Source data:
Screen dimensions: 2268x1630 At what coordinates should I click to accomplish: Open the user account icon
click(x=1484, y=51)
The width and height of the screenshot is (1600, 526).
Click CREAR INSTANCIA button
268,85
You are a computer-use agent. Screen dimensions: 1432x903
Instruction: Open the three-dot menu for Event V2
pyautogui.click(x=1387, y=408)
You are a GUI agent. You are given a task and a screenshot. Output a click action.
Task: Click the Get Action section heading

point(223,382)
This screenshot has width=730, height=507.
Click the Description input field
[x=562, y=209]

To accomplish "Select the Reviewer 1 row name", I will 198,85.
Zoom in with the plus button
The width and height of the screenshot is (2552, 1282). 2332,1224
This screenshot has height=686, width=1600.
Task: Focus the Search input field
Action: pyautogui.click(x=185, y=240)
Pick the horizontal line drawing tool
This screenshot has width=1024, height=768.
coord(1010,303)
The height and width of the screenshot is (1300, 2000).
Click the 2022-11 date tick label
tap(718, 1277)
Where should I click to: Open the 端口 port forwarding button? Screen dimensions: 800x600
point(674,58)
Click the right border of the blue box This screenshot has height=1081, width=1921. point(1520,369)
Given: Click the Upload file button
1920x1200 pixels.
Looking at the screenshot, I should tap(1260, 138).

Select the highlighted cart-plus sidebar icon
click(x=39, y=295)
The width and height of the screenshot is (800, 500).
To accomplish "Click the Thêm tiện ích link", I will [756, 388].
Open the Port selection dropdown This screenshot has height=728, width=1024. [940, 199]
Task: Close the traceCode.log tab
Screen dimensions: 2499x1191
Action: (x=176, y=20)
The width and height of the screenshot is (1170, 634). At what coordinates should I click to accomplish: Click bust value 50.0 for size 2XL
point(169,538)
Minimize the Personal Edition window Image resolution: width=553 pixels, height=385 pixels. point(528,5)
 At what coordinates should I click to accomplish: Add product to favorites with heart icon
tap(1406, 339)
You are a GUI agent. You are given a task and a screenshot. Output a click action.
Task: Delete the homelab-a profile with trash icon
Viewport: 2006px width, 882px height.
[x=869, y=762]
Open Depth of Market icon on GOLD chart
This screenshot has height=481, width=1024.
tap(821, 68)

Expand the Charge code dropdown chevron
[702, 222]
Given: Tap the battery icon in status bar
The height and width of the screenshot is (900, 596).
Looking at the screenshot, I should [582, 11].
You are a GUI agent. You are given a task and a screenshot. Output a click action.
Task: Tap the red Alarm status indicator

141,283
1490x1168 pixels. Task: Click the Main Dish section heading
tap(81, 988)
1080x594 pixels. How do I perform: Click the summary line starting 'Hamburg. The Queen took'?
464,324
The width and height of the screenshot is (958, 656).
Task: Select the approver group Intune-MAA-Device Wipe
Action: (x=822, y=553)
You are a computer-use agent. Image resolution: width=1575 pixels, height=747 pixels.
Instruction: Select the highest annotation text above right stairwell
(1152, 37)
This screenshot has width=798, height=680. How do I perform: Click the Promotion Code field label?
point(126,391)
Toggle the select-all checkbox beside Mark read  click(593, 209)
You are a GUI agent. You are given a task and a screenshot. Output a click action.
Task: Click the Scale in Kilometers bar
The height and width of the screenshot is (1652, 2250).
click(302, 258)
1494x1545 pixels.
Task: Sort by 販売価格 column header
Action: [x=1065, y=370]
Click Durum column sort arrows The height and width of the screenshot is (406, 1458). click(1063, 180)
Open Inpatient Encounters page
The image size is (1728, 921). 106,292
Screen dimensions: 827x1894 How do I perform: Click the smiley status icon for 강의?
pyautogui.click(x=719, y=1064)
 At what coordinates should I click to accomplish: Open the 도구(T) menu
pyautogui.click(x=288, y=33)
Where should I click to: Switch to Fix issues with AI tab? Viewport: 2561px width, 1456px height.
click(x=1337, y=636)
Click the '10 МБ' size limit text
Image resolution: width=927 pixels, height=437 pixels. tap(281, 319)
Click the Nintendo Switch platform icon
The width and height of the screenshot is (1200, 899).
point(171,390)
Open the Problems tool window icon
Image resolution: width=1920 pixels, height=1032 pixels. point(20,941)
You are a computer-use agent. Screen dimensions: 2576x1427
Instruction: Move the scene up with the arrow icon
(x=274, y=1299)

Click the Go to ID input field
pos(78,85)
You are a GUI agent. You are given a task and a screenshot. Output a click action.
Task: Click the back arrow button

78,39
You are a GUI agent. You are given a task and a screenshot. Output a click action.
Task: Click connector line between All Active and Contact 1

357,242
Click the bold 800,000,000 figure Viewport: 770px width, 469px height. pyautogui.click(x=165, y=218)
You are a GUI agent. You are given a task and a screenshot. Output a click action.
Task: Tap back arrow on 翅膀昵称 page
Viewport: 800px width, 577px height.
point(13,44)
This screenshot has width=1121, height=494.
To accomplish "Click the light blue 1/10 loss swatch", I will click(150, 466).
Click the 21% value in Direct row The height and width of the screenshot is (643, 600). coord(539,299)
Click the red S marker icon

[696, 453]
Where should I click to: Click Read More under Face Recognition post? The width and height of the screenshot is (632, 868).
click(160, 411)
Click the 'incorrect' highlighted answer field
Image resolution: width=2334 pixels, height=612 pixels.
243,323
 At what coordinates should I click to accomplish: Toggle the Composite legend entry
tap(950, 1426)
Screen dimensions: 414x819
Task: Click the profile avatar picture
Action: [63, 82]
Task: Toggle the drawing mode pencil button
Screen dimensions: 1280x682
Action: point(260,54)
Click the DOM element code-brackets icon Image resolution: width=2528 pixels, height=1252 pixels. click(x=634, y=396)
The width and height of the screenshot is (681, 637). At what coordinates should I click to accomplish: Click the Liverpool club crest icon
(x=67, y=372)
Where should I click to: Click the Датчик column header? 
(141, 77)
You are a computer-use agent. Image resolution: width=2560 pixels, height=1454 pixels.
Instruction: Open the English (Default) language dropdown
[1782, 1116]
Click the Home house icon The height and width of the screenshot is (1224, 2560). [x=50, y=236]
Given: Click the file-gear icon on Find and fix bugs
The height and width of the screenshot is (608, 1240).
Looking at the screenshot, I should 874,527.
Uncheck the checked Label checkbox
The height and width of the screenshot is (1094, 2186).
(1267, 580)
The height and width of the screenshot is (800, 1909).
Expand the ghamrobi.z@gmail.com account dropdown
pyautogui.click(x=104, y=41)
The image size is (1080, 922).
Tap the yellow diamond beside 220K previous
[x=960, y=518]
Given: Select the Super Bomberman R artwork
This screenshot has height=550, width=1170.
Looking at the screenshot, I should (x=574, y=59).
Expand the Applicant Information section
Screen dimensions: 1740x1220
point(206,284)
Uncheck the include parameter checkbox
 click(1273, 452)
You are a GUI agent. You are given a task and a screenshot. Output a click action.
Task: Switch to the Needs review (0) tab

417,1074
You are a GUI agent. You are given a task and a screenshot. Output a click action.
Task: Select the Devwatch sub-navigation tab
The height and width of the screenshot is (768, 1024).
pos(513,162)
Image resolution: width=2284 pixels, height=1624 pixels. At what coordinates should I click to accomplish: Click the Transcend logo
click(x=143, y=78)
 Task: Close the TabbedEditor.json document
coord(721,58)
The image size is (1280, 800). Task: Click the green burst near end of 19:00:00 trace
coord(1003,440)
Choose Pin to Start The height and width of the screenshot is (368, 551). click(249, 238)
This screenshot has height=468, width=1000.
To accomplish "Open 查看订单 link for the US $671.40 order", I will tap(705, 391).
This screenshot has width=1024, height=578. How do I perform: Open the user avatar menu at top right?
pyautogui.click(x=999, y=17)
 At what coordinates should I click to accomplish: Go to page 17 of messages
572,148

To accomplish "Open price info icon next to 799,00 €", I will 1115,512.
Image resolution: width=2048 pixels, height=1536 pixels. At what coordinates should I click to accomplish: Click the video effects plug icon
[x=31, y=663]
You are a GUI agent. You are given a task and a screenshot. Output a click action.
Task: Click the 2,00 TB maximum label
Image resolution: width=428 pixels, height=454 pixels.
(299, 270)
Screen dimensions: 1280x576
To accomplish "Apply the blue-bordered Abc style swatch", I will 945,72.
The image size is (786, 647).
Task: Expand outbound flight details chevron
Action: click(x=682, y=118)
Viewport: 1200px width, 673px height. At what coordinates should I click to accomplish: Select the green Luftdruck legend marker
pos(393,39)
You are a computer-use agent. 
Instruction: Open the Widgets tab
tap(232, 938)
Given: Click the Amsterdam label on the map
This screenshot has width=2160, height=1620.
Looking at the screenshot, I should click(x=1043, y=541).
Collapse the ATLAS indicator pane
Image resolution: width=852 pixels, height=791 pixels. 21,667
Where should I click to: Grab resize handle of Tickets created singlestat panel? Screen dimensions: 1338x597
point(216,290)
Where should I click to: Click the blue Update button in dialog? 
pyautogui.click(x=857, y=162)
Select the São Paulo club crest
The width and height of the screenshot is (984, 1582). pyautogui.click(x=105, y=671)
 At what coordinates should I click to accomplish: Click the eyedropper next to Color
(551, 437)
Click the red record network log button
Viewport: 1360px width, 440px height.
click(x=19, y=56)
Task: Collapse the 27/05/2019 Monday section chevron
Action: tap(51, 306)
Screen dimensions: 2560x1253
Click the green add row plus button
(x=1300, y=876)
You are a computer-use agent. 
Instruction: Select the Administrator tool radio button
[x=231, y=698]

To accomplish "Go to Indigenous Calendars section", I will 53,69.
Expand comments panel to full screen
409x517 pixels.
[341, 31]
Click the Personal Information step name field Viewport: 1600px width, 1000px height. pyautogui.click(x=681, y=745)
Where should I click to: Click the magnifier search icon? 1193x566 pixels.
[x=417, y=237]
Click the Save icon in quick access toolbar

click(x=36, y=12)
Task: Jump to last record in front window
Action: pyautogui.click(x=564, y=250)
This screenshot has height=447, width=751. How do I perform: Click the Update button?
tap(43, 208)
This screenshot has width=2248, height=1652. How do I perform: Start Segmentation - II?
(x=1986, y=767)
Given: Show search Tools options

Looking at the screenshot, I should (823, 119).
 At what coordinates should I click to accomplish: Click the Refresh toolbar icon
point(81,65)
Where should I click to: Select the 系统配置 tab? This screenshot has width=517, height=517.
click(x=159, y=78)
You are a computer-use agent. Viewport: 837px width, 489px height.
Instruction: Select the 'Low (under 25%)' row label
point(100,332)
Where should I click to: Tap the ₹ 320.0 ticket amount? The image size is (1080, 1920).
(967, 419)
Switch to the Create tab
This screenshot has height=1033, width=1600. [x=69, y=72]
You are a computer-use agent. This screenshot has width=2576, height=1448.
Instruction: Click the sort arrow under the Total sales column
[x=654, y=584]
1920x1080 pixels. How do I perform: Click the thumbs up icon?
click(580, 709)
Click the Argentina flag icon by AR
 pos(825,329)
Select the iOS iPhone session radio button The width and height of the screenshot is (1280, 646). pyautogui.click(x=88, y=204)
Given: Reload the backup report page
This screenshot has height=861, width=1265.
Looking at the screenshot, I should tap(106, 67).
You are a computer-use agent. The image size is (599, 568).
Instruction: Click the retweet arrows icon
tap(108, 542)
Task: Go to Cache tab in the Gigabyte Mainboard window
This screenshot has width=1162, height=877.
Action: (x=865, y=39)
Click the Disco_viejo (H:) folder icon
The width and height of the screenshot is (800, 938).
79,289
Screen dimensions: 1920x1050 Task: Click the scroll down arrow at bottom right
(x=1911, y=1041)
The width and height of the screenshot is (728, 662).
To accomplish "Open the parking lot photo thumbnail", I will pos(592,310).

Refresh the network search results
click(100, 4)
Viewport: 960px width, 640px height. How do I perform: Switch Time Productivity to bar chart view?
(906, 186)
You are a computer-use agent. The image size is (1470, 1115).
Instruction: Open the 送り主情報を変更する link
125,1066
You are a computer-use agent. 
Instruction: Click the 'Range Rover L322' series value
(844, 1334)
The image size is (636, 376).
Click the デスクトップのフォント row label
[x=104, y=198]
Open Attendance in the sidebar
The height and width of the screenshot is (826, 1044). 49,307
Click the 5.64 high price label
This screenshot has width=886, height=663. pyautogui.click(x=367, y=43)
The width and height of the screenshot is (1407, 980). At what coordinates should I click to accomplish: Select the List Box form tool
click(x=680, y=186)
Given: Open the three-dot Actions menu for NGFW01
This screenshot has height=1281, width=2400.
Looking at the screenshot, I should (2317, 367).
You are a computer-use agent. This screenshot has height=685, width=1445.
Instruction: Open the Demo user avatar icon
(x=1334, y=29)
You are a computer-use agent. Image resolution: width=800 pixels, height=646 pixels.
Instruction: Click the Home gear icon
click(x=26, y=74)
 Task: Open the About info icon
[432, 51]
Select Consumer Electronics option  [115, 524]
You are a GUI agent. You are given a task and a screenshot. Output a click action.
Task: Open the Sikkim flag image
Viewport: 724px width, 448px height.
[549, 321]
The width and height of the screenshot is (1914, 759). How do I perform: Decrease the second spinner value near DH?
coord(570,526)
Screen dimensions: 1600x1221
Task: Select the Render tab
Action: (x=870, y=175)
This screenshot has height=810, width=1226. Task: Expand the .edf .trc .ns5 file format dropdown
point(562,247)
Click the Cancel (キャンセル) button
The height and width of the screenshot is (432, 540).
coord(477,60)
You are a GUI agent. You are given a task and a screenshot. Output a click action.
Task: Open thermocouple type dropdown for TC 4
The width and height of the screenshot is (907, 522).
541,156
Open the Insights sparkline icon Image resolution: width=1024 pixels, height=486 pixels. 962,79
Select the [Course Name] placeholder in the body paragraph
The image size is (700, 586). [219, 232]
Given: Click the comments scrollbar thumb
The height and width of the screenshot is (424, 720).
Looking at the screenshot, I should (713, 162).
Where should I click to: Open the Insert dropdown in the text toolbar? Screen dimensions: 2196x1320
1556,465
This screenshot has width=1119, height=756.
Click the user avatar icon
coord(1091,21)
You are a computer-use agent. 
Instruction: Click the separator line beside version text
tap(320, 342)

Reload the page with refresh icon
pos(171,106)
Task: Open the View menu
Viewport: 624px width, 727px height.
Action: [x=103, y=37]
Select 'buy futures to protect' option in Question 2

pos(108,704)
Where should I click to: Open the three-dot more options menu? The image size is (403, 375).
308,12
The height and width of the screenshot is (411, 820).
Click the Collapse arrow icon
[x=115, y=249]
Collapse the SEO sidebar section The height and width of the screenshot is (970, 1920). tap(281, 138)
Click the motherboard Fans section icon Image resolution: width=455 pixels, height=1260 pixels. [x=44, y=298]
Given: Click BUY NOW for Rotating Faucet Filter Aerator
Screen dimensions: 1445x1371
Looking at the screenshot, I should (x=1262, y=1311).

TASK INSTRUCTIONS
Reproduce the lines from the one containing "Expand the Charge code dropdown chevron" through the one containing "Toggle the select-all", both included, replacing "field label" with "field caption" and changing nothing else.

FULL SOLUTION
Expand the Charge code dropdown chevron
[702, 222]
Given: Tap the battery icon in status bar
The height and width of the screenshot is (900, 596).
Looking at the screenshot, I should [582, 11].
You are a GUI agent. You are given a task and a screenshot. Output a click action.
Task: Tap the red Alarm status indicator

141,283
1490x1168 pixels. Task: Click the Main Dish section heading
tap(81, 988)
1080x594 pixels. How do I perform: Click the summary line starting 'Hamburg. The Queen took'?
464,324
The width and height of the screenshot is (958, 656).
Task: Select the approver group Intune-MAA-Device Wipe
Action: (x=822, y=553)
You are a computer-use agent. Image resolution: width=1575 pixels, height=747 pixels.
Instruction: Select the highest annotation text above right stairwell
(1152, 37)
This screenshot has width=798, height=680. How do I perform: Click the Promotion Code field caption?
point(126,391)
Toggle the select-all checkbox beside Mark read  click(593, 209)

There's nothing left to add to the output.